ECLI:NL:RBDHA:2015:15914

Rechtbank Den Haag

Datum uitspraak
6 november 2015
Publicatiedatum
23 februari 2016
Zaaknummer
483711
Instantie
Rechtbank Den Haag
Type
Uitspraak
Procedures
  • Eerste aanleg - enkelvoudig
Rechters
  • D.M. van der Meer
  • I. van der Kamp
Vindplaatsen
  • Rechtspraak.nl
AI samenvatting door LexboostAutomatisch gegenereerd

Echtscheiding en ouderlijke verantwoordelijkheid in internationaal privaatrecht

In deze zaak heeft de Rechtbank Den Haag op 6 november 2015 uitspraak gedaan in een echtscheidingsprocedure tussen een vrouw, wonende in Groot-Brittannië, en een man, wonende in Nederland. De vrouw had op 25 februari 2015 een verzoek tot echtscheiding ingediend, waarbij ook een nevenvoorziening werd gevraagd met betrekking tot het huurrecht van de echtelijke woning. De rechtbank heeft vastgesteld dat de laatste gewone verblijfplaats van de echtgenoten in Nederland ligt, waardoor de Nederlandse rechter rechtsmacht heeft om te oordelen over het verzoek tot echtscheiding.
○ ○ ○ ○ ○
■ OPDRACHT: Kopieer uit de leestekst woord voor woord het gedeelte vanaf "In deze zaak" tot en met "verzoek tot echtscheiding.". De regels hierna vormen afzonderlijk materiaal en horen niet bij de leestekst.

■ GEGEVEN MATERIAAL:
○ ○ ○ ○ ○
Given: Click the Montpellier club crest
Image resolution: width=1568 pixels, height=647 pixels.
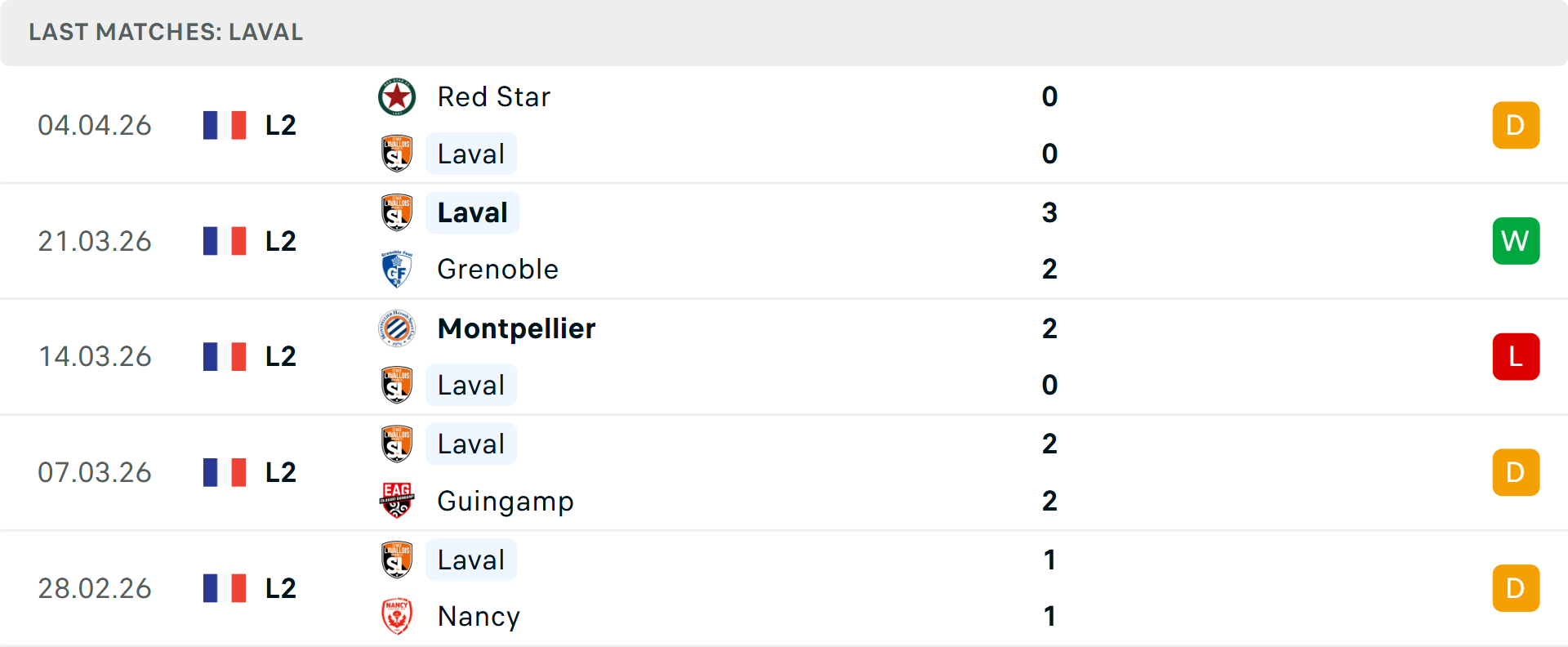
○ ○ ○ ○ ○
■ ANTWOORD:
In deze zaak heeft de Rechtbank Den Haag op 6 november 2015 uitspraak gedaan in een echtscheidingsprocedure tussen een vrouw, wonende in Groot-Brittannië, en een man, wonende in Nederland. De vrouw had op 25 februari 2015 een verzoek tot echtscheiding ingediend, waarbij ook een nevenvoorziening werd gevraagd met betrekking tot het huurrecht van de echtelijke woning. De rechtbank heeft vastgesteld dat de laatste gewone verblijfplaats van de echtgenoten in Nederland ligt, waardoor de Nederlandse rechter rechtsmacht heeft om te oordelen over het verzoek tot echtscheiding.